With reference to the particular statute law that applied to a land dispute settlement of this type, the Defendant initially contended that that (i) there was no contractual intention at the time of the 9 March email exchange; (ii) that Mr T’s email of 9 March setting out the terms of settlement failed to incorporate all of the terms of the agreement; and (iii) the agreement was not signed by both parties.

Perhaps unsurprisingly, the Defendant conceded points (i) and (ii) at trial, leaving only this question:

Did a clear exchange of emails between the parties’ lawyers amount to an agreement ‘signed by both parties’?

 

THE DECISION

The Judge found that indeed it did amount to a binding agreement. The Judge’s key findings were:

  • the presence of the sender’s name on the email, even in an automatically generated footer/e-signature only, showed he had a ‘clear intention’ to associate himself with and authenticate it.
  • the words ‘Many thanks’ before the footer showed an intention to connect the name with the contents of the email.
  • the emphasis in terms of definition of “electronic signature” in the Electronics Communication Act 2000 is not on the form of the signature (for example, whether it is a facsimile of handwriting or whether, as here, it was in typed form) but rather on its purpose, namely to authenticate or to sign.
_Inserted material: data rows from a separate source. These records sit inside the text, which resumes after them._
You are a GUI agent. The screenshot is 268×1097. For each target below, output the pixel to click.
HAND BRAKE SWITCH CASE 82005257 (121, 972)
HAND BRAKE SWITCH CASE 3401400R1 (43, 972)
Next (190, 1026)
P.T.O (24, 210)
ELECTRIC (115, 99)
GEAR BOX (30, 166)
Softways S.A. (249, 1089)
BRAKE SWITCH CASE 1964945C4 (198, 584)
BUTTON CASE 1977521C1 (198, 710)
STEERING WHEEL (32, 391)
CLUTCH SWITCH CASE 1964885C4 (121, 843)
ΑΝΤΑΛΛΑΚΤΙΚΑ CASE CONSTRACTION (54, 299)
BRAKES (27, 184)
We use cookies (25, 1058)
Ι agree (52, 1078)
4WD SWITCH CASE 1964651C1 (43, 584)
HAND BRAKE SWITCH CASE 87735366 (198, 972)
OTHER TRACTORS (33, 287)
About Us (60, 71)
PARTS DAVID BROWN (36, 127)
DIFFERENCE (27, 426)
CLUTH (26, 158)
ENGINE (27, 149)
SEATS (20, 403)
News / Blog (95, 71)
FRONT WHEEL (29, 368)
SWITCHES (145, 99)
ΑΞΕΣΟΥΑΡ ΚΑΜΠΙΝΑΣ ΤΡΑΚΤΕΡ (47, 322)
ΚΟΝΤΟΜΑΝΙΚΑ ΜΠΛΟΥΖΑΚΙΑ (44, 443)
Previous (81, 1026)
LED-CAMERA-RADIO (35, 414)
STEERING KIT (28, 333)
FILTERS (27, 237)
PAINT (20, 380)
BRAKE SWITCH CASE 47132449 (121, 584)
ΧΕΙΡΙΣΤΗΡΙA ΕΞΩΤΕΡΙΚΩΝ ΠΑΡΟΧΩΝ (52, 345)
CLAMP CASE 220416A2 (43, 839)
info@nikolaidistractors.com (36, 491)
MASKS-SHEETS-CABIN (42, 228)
The Judge also said the Defendant’s position appeared to involve using a ‘serendipitous technical defect in formality to renege upon a deal’ and that an ordinary person would consider that when a sender stores their name in the ‘signature’ function on emails, they do so intending to sign every email as if it were a letter.

 

CONCLUSION AND TAKEAWAY

Every case must be considered (and will turn) on its own facts and this is a decision of only a lower Court. However, businesses should take note of the Court’s view when committing to any commercial matters where there is a requirement for signature by both parties, that an exchange of emails with e-signatures at their foot is likely to satisfy such a requirement and be binding. It goes without saying that absent any such requirement for signatures, agreeing terms by an exchange of emails, forms a binding contractual agreement in any event.